La costruzione della galleria, comunque, non fu priva di difficoltà. Lo scavo della macchina scudata procedeva a ritmi decisamente lenti, ovvero tra i 3 e i 4 metri alla settimana.
Vari allagamenti, incendi, perdite di gas metano e addirittura sei morti durante i lavori rallentarono la realizzazione del tunnel tanto da bloccarsi per sette anni tra il 1828 e il 1835, prima di ripartire dopo un nuovo rifinanziamento. Nel frattempo, le lungaggini dovute alla pericolosità della costruzione, fecero diventare la galleria un bersaglio facile dell’humour londinese, che si amplificò quando vennero resi noti i costi necessari per la sua realizzazione: ben 454.000 sterline per lo scavo e altre 180.000 per l’allestimento, ben oltre le previsioni iniziali.
Il Thames Tunnel venne finalmente completato nel 1843, diventando ufficialmente la prima galleria sottomarina al mondo: lunga 396 metri e larga 11, essa non dimostrò soltanto la fattibilità dello scavo di tunnel sotto grandi corpi d’acqua ma aprì anche la strada a ulteriori sviluppi nella tecnologia delle TBM. Il rivestimento della galleria, al termine dei lavori, fu realizzato con la bellezza di sette milioni di mattoni.
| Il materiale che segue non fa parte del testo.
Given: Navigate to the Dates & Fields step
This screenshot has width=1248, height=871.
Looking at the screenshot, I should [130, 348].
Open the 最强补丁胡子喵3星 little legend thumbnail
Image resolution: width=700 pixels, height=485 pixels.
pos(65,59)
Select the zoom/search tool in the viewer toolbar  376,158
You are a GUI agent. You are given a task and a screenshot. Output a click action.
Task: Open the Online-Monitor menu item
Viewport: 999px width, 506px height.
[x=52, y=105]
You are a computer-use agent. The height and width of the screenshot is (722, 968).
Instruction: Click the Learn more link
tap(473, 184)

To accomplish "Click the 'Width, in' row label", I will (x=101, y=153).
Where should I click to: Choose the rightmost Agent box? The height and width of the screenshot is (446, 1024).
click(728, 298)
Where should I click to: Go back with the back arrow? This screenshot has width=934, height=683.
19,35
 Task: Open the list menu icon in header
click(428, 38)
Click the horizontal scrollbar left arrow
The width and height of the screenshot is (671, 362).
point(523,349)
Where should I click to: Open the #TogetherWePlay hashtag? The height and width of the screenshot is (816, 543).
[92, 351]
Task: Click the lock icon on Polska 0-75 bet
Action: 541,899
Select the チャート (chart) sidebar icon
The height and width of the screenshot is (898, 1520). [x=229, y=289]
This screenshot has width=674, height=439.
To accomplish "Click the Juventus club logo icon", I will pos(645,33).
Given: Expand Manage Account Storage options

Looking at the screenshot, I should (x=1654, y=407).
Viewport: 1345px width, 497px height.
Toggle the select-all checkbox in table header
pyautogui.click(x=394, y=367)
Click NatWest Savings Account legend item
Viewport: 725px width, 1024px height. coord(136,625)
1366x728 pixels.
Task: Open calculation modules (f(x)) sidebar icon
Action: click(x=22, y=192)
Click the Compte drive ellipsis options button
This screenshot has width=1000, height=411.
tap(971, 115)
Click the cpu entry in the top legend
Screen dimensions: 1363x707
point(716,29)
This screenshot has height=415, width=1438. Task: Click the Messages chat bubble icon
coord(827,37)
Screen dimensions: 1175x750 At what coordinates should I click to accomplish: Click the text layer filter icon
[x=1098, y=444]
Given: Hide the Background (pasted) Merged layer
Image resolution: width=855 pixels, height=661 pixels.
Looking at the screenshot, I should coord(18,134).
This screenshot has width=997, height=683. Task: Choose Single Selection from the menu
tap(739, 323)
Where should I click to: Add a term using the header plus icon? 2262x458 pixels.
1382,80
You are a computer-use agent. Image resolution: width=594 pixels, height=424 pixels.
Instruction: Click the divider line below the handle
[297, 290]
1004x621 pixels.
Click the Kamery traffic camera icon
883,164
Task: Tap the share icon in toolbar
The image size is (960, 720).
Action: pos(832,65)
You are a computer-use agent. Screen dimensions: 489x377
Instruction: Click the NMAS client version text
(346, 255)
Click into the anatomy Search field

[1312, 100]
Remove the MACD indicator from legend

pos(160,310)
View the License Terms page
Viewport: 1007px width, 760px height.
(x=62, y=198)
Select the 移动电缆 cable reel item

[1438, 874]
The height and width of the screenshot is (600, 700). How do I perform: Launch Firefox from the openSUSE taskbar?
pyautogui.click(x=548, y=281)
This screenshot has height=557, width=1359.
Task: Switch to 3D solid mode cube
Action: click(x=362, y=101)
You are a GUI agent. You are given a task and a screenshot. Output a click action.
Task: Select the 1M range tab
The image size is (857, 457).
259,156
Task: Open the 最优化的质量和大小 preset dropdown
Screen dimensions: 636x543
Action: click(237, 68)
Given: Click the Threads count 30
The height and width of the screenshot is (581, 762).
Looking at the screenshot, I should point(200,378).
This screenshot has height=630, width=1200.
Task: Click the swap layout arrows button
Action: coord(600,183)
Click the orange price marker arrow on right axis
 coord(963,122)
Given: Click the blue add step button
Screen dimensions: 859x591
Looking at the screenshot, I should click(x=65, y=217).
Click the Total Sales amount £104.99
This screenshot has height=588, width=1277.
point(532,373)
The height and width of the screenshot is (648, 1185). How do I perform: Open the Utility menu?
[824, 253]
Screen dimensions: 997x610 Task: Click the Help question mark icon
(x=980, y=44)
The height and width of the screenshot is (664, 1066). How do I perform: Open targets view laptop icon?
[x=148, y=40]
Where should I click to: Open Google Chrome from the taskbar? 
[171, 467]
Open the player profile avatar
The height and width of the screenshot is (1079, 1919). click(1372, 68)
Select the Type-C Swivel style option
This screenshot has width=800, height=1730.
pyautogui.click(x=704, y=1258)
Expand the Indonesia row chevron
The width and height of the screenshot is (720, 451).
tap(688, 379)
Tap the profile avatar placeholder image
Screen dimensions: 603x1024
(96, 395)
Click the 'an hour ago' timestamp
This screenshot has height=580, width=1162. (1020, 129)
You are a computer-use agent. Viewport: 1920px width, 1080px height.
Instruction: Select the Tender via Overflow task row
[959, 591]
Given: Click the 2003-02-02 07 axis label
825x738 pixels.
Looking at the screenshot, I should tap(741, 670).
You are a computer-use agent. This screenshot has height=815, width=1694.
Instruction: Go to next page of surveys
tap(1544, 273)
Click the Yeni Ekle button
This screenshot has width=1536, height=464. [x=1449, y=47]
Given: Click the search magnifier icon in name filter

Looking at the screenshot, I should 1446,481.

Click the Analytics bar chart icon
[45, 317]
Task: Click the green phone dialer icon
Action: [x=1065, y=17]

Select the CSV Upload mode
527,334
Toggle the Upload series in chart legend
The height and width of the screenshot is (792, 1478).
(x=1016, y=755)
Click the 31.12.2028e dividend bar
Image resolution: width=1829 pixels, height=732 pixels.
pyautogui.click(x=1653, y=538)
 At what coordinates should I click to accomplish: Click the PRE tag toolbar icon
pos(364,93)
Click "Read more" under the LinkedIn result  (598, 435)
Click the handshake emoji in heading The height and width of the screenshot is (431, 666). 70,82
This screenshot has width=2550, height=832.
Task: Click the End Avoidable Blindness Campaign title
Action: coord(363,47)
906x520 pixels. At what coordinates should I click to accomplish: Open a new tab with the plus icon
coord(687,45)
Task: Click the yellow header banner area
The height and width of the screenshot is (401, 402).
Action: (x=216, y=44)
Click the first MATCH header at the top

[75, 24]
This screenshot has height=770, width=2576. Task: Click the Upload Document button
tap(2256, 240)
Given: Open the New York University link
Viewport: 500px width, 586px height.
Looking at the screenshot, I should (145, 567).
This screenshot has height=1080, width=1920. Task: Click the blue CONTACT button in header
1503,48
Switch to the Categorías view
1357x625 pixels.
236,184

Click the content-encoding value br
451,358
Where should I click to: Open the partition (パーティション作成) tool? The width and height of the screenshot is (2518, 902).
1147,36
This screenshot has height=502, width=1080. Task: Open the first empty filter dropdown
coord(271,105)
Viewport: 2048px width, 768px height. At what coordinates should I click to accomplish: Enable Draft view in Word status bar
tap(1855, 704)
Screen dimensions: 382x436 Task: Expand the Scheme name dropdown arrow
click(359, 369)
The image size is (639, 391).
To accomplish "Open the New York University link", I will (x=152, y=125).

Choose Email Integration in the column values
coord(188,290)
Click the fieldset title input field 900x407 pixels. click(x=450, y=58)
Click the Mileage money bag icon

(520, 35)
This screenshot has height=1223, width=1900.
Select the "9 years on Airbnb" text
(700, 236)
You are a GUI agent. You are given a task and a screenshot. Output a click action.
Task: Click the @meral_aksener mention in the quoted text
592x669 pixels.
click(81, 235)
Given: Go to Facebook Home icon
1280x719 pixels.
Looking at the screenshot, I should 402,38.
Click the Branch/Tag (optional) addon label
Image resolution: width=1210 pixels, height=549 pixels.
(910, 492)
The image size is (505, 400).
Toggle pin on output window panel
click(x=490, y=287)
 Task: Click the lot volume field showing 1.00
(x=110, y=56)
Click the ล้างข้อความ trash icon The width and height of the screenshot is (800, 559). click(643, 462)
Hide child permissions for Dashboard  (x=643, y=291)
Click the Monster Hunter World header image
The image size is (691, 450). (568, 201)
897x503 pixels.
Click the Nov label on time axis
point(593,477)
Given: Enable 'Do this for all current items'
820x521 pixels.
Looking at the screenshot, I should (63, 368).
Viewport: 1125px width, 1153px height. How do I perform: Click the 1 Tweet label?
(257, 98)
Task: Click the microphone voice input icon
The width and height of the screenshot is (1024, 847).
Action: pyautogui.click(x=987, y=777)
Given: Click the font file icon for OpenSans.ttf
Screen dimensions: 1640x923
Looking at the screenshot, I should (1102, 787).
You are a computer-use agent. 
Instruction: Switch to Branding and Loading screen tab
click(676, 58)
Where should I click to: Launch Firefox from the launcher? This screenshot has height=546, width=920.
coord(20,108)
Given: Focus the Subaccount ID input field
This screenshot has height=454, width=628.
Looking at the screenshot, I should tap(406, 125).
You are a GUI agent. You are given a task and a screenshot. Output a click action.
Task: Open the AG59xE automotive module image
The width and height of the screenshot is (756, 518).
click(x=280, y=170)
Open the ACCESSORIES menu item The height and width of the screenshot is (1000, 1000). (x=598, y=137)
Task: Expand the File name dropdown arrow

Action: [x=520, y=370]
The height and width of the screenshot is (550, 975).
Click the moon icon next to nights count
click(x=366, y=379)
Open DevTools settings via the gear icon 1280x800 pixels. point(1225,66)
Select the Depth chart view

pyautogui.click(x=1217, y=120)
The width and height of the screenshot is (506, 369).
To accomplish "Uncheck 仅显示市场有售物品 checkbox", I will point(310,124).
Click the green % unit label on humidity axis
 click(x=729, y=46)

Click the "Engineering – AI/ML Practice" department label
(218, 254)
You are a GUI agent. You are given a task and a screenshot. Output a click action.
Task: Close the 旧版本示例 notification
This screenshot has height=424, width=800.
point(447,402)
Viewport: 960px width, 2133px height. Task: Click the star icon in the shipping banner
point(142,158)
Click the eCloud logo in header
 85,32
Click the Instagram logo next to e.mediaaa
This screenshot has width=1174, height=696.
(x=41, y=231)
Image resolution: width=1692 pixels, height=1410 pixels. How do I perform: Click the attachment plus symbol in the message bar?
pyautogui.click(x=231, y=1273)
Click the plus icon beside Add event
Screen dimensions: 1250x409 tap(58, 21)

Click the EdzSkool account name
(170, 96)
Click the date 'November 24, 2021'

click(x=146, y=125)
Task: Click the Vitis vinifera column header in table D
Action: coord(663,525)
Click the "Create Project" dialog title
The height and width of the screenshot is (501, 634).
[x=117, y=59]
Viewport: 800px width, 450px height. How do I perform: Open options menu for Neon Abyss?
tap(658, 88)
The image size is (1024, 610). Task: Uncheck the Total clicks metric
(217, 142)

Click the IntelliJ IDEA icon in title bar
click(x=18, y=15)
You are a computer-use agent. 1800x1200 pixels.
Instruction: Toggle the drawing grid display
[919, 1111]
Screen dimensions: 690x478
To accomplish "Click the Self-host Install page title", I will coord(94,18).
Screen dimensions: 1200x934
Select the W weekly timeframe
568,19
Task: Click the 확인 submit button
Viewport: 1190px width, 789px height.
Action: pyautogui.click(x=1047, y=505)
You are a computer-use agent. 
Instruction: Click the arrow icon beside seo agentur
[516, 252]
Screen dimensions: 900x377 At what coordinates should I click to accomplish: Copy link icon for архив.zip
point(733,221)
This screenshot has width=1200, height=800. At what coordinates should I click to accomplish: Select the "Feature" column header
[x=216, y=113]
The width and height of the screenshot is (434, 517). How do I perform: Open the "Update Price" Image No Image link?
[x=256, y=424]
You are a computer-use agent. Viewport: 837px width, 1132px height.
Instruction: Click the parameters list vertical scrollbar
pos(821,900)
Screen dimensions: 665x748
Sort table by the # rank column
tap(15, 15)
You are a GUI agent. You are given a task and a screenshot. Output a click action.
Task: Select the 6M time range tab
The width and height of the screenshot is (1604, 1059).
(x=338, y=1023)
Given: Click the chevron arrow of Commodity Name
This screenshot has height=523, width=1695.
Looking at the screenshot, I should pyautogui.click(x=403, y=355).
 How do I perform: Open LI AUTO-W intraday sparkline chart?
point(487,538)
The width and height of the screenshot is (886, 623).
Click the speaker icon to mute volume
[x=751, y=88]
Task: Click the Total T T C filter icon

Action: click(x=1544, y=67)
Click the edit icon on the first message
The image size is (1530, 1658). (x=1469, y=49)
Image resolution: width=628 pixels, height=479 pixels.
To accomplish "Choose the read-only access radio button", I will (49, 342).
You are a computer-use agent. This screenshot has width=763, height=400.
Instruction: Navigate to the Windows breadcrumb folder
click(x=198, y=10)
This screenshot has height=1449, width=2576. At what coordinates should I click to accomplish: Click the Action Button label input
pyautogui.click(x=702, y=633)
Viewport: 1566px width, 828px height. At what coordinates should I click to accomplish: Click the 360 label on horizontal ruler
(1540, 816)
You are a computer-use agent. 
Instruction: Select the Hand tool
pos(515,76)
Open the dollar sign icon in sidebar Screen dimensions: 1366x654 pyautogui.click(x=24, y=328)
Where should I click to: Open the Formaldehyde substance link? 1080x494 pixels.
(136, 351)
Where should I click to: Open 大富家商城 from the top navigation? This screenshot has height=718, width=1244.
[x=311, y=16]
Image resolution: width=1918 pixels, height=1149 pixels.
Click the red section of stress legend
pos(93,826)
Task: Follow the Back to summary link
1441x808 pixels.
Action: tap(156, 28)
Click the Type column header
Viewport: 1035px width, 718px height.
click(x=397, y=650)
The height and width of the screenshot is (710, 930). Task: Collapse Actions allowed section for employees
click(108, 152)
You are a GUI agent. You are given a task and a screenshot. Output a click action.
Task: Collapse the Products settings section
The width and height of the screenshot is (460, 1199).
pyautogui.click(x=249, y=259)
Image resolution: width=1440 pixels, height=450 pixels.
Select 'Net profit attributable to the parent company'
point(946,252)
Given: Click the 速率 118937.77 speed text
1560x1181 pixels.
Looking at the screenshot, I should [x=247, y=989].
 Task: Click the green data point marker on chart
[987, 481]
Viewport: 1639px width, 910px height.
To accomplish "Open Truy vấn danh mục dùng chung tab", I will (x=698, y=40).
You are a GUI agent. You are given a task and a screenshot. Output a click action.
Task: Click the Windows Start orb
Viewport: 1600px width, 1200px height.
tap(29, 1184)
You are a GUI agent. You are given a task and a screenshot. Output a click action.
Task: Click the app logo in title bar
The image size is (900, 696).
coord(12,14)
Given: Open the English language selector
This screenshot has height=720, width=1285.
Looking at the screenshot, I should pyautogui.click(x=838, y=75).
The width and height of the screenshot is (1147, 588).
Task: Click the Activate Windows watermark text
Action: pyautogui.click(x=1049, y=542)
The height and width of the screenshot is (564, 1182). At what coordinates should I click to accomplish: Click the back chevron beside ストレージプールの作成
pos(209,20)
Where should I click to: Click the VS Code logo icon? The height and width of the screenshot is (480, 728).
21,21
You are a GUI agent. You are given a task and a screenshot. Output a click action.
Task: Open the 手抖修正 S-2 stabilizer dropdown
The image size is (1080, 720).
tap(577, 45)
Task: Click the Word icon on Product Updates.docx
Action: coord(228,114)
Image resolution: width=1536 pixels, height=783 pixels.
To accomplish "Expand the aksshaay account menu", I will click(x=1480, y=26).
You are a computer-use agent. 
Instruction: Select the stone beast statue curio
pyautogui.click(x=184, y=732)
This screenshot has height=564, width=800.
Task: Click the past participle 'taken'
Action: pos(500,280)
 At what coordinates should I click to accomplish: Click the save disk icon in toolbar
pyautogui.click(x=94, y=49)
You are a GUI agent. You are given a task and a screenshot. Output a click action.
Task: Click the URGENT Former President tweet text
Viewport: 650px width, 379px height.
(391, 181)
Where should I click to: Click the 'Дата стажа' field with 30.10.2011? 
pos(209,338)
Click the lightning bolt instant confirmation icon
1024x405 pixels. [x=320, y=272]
Nonostante le ironie iniziali, la galleria del Tamigi divenne ben presto un’attrazione turistica e una meraviglia ingegneristica del suo tempo (qualcuno la definì addirittura come «l’ottava meraviglia del mondo»), dimostrando che le applicazioni pratiche dell’ingegneria civile erano in grado di superare barriere naturali apparentemente insormontabili.
Negli anni successivi vennero sviluppati numerosi brevetti che, ispirandosi alla macchina di Brunel, introdussero cambiamenti significativi come lo scudo cilindrico, la capacità di iniettare malte cementizie nel divario tra scudo e terreno o l’avanzamento in un unico blocco dello scudo.
Ma la visione di Marc Isambard Brunel e l’invenzione del Tunnelling Shield rappresentano una pietra miliare della storia delle TBM e dell’ingegneria geotecnica. Questo primo passo ha aperto la strada a duecento anni di progressi e innovazioni che hanno reso possibile la realizzazione di progetti di gallerie sempre più ambiziosi e complessi, passando da una “semplice” macchina scudata alle attuali TBM, mastodontiche, automatizzate e molto più veloci nell’avanzamento.